If distributed memory MIMD machines allow very high performances, their programming remains "esoteric" for most of end-users accustomed to classical monoprocessor programming. Oppositely, shared memory parallel computers are easier to program but badly adapted to applications generating many memory accesses.
The purpose of Distributed Shared Memory systems (DSM) is to implement, above a distributed memory architecture, a programming model allowing a transparent manipulation of shared data. In practice, a DSM system has commonly to handle all the communications and to maintain data coherence.
Though various DSM systems have been proposed, few of them allow to efficiently and scalably deal with massively parallel multi-processors.
The aim of this paper is to describe a new distributed shared memory model, called DOSMOS: Distributed Objects Shared MemOry System. Initially this system is designed to deal with massively parallel machines. But to test its availability and to improve it in an easy and portable we first implement with PVM [GBD 93]. By this way DOSMOS also provide a user-friendly programming environnement with shared objects adapted to a network of workstations.
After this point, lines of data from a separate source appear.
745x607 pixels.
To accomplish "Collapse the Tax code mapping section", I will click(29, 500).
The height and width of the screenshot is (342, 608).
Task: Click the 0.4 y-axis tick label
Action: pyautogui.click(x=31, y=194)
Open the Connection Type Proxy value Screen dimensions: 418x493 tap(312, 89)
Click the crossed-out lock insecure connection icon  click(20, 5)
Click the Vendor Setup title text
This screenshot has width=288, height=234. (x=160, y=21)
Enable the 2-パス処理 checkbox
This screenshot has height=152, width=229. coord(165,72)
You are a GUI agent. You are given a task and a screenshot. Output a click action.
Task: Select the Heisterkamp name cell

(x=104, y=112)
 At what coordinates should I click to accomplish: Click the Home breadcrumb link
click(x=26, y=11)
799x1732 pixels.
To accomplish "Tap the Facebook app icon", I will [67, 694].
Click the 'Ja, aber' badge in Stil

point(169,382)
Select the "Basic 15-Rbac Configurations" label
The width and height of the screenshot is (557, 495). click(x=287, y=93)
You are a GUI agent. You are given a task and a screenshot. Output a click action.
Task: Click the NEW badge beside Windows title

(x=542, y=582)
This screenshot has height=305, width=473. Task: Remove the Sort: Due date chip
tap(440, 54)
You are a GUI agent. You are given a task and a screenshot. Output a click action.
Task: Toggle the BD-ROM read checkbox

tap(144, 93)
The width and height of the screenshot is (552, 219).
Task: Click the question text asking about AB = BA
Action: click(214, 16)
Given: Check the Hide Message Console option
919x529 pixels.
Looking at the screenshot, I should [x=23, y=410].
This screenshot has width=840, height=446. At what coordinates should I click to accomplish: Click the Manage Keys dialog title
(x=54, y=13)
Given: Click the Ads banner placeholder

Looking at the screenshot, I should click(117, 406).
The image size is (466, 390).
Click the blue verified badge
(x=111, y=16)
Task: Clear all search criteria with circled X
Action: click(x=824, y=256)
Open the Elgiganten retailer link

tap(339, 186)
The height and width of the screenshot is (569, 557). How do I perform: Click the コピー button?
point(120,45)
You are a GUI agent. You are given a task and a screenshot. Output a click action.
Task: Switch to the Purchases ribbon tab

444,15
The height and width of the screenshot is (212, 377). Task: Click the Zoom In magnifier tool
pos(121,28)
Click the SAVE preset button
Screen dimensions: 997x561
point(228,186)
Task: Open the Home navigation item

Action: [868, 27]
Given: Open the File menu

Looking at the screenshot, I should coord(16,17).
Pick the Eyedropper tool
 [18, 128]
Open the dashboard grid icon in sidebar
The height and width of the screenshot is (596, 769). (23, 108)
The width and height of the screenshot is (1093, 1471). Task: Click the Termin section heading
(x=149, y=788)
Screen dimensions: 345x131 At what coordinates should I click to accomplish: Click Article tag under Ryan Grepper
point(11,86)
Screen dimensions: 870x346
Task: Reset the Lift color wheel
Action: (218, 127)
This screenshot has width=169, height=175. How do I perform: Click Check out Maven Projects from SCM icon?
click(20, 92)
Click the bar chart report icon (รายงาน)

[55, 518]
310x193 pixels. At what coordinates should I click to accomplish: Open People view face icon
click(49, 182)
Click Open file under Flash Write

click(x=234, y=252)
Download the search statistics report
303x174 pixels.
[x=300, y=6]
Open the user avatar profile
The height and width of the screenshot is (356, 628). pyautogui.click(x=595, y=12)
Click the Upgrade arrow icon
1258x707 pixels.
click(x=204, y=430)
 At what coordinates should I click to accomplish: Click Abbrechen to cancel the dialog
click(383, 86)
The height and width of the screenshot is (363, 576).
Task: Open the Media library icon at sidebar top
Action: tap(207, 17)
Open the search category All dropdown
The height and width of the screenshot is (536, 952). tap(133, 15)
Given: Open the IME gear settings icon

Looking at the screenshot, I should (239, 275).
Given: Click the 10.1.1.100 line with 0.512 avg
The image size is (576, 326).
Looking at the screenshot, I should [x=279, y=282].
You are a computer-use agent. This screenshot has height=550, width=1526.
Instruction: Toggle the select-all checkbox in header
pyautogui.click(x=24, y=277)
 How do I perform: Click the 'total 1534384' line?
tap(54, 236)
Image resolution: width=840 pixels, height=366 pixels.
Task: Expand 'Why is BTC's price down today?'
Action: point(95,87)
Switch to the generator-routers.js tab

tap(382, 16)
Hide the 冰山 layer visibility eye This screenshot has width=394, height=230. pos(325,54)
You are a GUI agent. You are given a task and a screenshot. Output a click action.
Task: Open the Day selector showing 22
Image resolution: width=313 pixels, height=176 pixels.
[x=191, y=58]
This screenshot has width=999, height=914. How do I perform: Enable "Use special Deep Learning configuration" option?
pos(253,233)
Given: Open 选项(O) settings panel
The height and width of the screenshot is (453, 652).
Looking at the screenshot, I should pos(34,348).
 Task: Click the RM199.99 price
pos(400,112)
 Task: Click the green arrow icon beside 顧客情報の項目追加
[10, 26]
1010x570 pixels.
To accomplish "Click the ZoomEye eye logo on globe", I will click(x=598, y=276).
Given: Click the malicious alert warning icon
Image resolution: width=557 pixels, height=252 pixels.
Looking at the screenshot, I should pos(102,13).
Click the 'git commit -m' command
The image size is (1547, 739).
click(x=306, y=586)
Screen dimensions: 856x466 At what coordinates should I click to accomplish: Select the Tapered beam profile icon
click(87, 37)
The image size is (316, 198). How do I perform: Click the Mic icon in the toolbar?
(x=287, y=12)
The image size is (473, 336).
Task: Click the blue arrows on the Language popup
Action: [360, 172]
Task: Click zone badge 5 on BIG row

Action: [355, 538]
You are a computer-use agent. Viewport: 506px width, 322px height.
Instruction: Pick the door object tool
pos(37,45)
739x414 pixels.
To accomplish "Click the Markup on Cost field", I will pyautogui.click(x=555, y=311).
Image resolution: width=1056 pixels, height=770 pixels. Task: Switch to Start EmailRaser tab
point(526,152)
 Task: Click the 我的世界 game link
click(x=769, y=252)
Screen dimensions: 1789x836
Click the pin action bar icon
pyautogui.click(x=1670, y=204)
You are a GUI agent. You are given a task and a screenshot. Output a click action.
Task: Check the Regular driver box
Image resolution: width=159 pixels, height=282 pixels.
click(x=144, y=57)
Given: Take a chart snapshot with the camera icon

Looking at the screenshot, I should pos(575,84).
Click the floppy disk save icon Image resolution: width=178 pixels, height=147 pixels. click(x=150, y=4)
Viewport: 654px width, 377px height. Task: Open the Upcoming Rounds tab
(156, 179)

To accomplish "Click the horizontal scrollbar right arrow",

This model allows processes to share distributed objects. A hierarchical organization of the processes (into groups and sub-groups based on the shared data they address) permits a high degree of scalability. This organization can be either defined using compilation directives or dynamically generated at run-time.
This paper is divided into two main parts. In the first part, we will discuss about the model of our distributed-shared memory system: groups generation and consistency. In the second one, we will see the implementation of DOSMOS realized on top of PVM for a network of workstations.